**Задания:**
**a.** Когда, согласно тексту о Куприне, в Париже состоялось детское утро, посвященное чтению его произведений?
**b.** Продолжите текст о Куприне, начав сразу после его последней строки.

**Источник:**
----------------------------------------
Куприн — страстно любит мир животных, мир птиц, и животные приходят к нему, прикасаются к его душе, — собака, когда мы ее любим, не только целует нашу руку, она и входит в нашу душу, и бегает в нашей душе с таким звонким лаем, что мы становимся веселыми, как утренние охотники в тот час жизни, который называется Юность. Птицы прилетают к Куприну, и на склоне дня, — час, когда сущность ночи начинает входит в сущность дня, и в этом есть обручение души с тем, что прошло, и с тем, что будет, — птицы легким посвистом рассказывают внимательному свою сказку.
В благорастворении воздуха дышут все травы и рассказывают тайну леса и луга. В мировом благорасположении художественной души раскрывается тайна существ и замыкается в четкие образы. Кто прочитал однажды такие рассказы Куприна, как ‘Пегие лошади’ и ‘Козлиная жизнь’, тот не забудет их никогда. ‘Золотой петух’ — новый подвиг художественного достижения в тайновидении плоти, превращающейся в дух, в состоянии благоговейного вдохновения.
Когда 15-го апреля нынешнего года друзья Александра Ивановича Куприна выступали один за другим на его вечере, в зале, которая не могла вместить всех желавших слушать его и о нем, я произнес, обращаясь к нему, мою импровизацию, где пытался воплотить именно ту черту Куприна, которая близит его к царству природы.
Средь птиц мне кондор всех милее,
Летает в сини выше всех.
Средь девушек — чей веселее
Звенит, как колокольчик, смех.
Среди зверей, — их в мире много,
Издревле вестников огня, —
Люблю всегда любимца Бога,
Полетно-быстрого коня.
Средь рыб, что в водах пропадая,
Мелькают там и манят тут,
Люба мне рыбка золотая,
Вплывает в сказку, точно в пруд.
Среди деревьев — дуб зеленый,
Чей сок струится янтарем.
Из дуба строились драконы,
В морях, где викинг был царем.
Среди цветов стройна лилея,
Но в ландыш дух сильнее влит,
Он чаровнически пьянее
И прямо в сердце он звонит.
Средь чувств люблю огонь любленья,
В году желанна мне весна,
Люблю средь вспышек — вдохновенье,
Средь чистых сердцем — Куприна.
Когда через несколько недель, именно 6-го мая, было здесь в Париже детское утро, посвященное чтению произведений Куприна, главным образом, перед детской аудиторией, во мне возникло новое желание сказать Куприну приветственное слово в стихах, и я прочел:
Если зимний день тягучий
Заменила нам весна,
Прочитай на этот случай
Две страницы Куприна.
На одной найдешь ты зиму,
На другой войдешь в весну.
И ‘спасибо побратиму’
Сердцем скажешь Куприну.
Здесь, в чужбинных днях, в Париже,
Затомлюсь, что я один, —
И Россию чуять ближе
Мне дает всегда Куприн.
----------------------------------------
**Извлеченные строки:**

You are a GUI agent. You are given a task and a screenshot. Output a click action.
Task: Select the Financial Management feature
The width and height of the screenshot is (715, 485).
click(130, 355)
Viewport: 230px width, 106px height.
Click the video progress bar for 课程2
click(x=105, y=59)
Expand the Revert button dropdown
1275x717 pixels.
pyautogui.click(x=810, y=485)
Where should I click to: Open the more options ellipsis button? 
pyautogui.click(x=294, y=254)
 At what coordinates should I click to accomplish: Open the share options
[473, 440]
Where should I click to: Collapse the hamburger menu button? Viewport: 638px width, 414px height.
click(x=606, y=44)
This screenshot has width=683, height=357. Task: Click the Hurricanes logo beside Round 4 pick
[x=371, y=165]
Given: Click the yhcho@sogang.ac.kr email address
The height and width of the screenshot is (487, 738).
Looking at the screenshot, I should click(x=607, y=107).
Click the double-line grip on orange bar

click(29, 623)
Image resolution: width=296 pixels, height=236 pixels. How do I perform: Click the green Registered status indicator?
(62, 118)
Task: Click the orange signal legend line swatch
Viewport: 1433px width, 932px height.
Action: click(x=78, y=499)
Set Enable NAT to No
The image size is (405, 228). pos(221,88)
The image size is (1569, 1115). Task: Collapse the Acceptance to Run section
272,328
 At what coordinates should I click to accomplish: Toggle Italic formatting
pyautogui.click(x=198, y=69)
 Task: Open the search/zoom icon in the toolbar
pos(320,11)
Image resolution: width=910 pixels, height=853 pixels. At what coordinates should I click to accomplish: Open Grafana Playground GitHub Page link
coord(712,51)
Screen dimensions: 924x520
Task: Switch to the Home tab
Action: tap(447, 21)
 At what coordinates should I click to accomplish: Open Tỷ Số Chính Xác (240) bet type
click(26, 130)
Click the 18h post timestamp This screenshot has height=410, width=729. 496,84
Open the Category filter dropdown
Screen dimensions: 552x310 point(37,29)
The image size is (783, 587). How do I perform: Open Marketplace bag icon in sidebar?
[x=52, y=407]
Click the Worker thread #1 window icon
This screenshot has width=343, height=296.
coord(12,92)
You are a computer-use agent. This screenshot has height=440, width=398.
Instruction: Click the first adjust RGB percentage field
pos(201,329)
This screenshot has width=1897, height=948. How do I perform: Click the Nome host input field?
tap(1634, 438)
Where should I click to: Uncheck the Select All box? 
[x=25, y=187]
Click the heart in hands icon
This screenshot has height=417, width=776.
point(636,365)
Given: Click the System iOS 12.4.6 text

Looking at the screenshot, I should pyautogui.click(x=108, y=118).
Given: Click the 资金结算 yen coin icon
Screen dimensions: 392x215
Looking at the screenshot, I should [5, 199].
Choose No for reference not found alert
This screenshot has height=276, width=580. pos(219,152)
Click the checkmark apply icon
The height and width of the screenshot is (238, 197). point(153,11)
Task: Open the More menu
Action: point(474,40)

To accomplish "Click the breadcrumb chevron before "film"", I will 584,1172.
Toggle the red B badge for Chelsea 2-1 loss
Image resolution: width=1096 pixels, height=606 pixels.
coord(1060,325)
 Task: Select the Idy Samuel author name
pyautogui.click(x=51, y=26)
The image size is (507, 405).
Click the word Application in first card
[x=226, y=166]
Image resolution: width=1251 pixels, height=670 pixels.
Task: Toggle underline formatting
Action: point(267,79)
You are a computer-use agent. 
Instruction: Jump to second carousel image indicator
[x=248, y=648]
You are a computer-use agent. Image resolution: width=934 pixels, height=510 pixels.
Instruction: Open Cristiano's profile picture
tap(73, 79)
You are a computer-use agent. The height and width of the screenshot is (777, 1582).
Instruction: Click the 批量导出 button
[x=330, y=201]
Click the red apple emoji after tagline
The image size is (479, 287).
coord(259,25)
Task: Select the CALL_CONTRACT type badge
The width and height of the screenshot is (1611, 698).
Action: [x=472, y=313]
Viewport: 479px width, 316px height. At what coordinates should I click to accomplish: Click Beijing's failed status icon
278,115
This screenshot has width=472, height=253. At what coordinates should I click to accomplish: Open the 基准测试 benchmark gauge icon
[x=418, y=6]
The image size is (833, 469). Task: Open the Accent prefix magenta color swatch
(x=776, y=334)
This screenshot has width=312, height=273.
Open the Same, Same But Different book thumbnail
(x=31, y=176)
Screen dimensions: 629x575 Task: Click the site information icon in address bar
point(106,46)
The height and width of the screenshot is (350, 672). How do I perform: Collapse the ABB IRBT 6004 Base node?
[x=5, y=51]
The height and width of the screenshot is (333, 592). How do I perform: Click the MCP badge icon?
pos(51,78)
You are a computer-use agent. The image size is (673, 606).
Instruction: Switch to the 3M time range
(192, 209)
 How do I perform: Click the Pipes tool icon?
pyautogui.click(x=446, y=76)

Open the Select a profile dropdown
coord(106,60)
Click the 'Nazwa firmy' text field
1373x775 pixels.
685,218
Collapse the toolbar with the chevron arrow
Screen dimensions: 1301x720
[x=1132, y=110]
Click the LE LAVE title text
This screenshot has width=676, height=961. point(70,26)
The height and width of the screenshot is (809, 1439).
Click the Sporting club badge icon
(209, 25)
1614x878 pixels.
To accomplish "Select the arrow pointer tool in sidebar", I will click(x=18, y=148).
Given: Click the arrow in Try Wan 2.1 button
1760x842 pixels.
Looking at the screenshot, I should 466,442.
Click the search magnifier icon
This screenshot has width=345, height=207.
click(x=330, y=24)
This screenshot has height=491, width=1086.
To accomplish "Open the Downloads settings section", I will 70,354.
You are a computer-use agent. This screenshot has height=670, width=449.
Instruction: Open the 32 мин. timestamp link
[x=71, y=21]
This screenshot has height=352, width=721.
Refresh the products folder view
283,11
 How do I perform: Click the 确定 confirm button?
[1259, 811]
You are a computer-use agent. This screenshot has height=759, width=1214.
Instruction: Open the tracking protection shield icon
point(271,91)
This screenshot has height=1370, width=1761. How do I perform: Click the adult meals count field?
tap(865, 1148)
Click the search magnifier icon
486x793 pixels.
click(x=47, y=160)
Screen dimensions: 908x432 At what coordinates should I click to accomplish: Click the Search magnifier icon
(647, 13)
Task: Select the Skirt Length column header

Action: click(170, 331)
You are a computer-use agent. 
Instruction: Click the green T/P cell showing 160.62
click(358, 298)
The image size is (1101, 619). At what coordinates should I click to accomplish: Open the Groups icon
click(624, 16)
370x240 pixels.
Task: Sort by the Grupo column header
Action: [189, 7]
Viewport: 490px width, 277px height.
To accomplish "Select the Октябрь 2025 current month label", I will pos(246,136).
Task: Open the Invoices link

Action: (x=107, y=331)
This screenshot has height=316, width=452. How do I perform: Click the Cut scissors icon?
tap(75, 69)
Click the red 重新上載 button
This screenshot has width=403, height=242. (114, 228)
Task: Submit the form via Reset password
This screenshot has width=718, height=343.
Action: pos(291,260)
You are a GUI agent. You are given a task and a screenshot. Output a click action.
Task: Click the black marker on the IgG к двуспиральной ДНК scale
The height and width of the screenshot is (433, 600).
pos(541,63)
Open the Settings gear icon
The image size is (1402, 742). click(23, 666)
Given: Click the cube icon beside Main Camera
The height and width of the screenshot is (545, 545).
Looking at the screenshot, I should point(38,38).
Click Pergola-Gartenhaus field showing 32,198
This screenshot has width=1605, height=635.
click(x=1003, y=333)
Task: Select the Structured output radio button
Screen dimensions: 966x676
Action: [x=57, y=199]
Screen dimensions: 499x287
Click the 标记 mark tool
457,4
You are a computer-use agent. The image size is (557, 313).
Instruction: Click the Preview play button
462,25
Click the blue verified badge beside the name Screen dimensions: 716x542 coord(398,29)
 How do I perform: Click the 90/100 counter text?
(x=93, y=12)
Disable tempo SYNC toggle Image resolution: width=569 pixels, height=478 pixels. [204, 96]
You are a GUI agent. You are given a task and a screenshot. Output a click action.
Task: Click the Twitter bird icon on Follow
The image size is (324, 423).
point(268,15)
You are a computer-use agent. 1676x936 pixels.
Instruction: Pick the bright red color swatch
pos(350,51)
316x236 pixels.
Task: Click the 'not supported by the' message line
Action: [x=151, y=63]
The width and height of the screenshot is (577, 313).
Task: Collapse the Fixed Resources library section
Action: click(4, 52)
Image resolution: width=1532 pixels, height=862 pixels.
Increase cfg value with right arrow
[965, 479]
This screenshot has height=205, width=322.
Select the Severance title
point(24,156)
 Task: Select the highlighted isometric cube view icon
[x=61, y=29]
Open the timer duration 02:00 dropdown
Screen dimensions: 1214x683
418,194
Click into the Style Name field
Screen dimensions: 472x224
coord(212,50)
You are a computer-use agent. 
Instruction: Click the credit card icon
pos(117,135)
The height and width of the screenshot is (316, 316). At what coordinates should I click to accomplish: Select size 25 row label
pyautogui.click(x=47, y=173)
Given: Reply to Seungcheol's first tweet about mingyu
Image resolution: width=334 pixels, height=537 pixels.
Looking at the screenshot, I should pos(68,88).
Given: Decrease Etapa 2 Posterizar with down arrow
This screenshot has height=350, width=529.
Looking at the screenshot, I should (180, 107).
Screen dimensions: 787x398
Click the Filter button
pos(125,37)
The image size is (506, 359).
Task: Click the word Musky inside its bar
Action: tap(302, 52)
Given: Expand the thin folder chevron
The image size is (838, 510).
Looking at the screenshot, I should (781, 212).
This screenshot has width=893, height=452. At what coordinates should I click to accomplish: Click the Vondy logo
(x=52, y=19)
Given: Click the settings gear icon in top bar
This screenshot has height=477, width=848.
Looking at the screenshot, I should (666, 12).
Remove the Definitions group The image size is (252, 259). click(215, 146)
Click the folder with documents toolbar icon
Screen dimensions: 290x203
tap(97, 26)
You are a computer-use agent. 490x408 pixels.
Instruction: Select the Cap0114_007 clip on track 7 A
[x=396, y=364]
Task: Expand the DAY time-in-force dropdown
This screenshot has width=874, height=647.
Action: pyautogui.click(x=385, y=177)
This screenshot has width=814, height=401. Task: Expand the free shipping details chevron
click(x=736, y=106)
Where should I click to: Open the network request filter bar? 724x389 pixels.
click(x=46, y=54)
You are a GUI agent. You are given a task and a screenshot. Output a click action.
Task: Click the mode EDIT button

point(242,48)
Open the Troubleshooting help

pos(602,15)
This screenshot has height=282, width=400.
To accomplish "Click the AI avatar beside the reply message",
----------------------------------------
**Ответы:**
**a.** 6 мая.

**b.**
Если я — как дух морозный,
Если дни плывут, как дым, —
Коротаю час мой грозный
Пересмешкой с Куприным.
Если быть хочу беспечней
И налью стакан вина,
Чокнусь я всего сердечней
Со стаканом Куприна.
Чиркнет спичкой он ли, я ли, —
Две мечты плывут в огне,
Курим мы — и нет печали,
Чую брата в Куприне.
Так в России звук случайный,
Шелест травки, гул вершин
Той же манят сердце тайной,
Что несет в себе Куприн.
Это мудрость верной силы,
В самой буре — тишина.
Ты — родной и всем нам милый,
Все мы любим Куприна.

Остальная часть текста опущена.